Allora qui mi sa che ho fatto un casino: quel ~x86 l'ho messo un anno fa per poter installare axyftp (che sarà pur scarno ma è il client ftp che preferisco) siccome non ero riuscito a demascherare il paccheto (è un dev) perchè come ho già detto di quella sezione del manuale non ho capito nulla.

Ora però vorrei vedere se ho capito la differenza fra x86 e ~x86: il primo mi fa usare tutti i pacchetti per x86 stabili, il secondo come ultima versione considera anche l'ultimo dev, sbaglio?

Quindi per tornare ad un x86 stabile dovrei ricompilare tutto (cosa che posso fare senza alcun problema).

Poi ho visto che anche se metto -dbus nelle use cerca comunque di installarmi la r1.

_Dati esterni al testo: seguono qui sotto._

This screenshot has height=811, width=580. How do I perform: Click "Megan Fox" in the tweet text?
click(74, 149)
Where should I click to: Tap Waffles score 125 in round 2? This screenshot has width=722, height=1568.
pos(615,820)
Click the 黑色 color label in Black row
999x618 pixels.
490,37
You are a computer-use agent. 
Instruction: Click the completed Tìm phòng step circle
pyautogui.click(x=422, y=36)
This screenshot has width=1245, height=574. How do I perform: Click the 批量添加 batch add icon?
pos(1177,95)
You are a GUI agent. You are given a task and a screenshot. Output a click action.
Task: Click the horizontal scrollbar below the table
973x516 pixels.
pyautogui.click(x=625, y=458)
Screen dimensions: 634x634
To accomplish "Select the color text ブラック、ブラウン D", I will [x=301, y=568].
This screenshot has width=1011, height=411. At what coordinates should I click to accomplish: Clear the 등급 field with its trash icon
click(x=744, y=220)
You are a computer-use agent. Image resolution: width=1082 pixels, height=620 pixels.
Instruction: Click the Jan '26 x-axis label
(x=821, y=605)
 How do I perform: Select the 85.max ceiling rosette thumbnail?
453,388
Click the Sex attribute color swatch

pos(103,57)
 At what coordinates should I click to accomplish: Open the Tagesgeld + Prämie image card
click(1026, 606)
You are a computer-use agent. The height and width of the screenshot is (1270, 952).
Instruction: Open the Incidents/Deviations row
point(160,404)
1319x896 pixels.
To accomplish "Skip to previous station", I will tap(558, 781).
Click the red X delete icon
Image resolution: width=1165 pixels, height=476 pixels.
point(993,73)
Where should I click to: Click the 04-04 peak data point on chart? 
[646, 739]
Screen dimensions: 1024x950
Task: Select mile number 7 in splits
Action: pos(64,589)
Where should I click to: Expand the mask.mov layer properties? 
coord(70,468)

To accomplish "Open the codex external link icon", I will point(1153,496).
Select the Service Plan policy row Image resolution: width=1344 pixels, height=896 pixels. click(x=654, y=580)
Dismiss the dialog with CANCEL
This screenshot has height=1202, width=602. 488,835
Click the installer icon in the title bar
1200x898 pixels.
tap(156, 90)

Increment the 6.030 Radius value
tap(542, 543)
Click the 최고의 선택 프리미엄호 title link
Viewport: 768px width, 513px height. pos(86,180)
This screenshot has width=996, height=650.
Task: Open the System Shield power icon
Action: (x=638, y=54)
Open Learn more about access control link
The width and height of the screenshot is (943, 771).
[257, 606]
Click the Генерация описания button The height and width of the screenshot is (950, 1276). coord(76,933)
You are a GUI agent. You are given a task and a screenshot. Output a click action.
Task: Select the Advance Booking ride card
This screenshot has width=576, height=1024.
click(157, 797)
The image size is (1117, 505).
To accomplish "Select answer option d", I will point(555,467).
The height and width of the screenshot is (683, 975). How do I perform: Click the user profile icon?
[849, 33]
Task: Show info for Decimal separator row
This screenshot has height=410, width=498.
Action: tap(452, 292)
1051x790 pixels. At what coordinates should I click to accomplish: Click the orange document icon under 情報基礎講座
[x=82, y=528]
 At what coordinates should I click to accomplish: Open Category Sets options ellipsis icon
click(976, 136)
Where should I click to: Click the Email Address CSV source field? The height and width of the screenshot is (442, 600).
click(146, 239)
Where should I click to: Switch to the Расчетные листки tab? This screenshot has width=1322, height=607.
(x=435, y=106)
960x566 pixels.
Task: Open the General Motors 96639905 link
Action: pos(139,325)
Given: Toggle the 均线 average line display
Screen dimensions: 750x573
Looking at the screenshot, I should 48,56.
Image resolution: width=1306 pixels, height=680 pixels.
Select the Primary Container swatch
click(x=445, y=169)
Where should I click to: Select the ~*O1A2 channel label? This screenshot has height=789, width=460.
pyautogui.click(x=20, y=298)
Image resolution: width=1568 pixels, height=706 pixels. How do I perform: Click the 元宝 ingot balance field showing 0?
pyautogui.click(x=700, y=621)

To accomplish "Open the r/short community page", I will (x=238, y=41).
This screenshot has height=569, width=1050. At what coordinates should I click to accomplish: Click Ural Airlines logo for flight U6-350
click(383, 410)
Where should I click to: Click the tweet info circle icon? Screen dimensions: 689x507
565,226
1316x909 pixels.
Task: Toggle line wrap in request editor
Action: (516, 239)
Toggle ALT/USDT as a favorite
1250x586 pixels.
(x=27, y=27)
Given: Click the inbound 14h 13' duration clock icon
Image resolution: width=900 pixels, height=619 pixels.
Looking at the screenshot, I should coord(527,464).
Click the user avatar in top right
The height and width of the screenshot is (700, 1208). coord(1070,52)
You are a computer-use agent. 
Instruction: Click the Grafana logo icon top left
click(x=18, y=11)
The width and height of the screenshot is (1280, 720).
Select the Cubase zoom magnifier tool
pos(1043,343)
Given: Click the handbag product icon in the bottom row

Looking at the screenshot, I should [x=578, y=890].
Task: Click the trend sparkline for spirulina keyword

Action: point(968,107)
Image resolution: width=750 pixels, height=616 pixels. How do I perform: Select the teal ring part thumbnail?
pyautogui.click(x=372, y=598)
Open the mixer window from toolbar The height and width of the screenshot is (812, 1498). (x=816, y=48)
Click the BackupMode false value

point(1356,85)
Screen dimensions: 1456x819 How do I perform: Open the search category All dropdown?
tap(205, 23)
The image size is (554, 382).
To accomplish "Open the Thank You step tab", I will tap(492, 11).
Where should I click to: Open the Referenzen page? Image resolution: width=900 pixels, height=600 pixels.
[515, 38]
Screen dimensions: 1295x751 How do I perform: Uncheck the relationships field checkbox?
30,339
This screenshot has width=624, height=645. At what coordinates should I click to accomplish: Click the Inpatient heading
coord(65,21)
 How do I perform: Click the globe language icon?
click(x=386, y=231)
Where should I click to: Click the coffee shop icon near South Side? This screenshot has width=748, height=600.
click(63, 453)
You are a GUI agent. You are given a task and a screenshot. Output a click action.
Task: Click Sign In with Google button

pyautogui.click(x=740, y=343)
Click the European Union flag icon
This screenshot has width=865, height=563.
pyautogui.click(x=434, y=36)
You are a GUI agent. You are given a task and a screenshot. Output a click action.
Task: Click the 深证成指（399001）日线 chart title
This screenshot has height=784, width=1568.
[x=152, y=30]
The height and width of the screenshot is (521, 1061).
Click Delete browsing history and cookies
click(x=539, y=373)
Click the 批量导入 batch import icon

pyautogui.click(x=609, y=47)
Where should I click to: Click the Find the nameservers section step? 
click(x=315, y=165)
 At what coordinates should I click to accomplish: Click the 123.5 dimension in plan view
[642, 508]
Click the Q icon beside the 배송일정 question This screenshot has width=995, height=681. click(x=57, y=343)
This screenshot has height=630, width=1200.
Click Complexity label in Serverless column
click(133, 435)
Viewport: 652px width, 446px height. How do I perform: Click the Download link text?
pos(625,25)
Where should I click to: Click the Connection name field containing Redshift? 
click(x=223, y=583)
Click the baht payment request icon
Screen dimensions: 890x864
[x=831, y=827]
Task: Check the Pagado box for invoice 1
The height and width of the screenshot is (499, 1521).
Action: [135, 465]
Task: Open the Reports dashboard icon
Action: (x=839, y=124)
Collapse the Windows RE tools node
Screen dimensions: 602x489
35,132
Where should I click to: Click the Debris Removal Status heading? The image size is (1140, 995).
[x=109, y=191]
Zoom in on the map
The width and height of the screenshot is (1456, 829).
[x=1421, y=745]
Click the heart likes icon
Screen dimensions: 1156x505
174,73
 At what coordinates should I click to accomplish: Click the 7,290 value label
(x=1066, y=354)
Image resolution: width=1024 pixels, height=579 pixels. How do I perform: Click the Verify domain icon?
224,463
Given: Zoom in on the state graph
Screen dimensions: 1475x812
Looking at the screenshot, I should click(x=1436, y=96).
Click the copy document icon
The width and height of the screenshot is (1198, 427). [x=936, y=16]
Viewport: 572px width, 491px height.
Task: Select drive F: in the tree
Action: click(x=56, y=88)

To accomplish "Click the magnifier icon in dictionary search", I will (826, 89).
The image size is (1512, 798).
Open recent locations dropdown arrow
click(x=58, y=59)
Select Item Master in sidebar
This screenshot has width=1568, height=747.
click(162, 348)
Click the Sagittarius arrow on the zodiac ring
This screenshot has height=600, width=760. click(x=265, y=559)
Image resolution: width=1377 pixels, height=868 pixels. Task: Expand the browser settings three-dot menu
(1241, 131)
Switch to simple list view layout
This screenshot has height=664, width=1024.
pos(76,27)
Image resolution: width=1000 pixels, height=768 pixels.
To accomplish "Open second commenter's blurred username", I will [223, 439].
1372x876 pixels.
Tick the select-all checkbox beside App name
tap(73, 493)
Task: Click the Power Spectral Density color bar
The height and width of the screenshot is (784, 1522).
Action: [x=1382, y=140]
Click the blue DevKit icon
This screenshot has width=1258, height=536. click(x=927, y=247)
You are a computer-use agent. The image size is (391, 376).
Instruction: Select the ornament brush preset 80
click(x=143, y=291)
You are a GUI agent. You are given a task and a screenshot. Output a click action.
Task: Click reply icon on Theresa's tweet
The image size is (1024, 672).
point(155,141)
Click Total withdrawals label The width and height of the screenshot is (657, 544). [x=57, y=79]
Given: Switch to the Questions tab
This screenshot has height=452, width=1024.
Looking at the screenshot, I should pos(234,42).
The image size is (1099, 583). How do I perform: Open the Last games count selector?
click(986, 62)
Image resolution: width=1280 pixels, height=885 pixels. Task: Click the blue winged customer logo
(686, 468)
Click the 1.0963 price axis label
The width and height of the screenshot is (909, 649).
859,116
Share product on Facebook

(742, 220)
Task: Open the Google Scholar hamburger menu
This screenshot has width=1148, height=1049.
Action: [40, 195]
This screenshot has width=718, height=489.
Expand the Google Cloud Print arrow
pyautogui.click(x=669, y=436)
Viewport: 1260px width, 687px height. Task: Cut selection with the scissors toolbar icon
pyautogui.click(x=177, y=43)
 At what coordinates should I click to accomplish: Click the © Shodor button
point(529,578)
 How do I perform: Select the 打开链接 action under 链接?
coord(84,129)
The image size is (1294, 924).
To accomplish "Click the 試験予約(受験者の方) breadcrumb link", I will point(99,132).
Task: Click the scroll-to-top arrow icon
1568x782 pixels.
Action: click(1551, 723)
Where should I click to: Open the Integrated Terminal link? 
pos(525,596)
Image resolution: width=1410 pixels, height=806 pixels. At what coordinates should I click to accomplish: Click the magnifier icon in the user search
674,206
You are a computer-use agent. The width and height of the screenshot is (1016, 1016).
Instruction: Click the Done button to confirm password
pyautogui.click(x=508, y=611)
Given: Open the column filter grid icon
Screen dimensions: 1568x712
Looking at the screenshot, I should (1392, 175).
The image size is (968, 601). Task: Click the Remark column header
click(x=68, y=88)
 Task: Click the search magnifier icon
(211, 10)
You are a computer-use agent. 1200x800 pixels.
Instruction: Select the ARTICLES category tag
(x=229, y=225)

Inoltre se commento quella fatidica riga del make.conf vorrebbe farmi fare una quantità mostruosa di downgrade, ovvio che se è meglio farli eseguo senza problemi.

Il risultato di emerge -Duav world (di cui non ho ancora capito bene il significato) è una lista eterna che se volete poi vi posto.[/code]

----------

## .:chrome:.

è vero che per tornare a x86 devi ricompilare tutto, ma non è per niente veroc he lo puoi fare senza problema.

l'upgrade è una cosa, e i sistemi si sono sviluppati per favorire questo processo.

il downgrade è un altro discorso, e spesso è quasi impossibile. all'epoca avresti dovuto installare la versione ~x86 del solo pacchetto che ti interessava. ma non ti è proprio venuto nessun dubbio quando ha iniziato a compilarti tutto il sistema?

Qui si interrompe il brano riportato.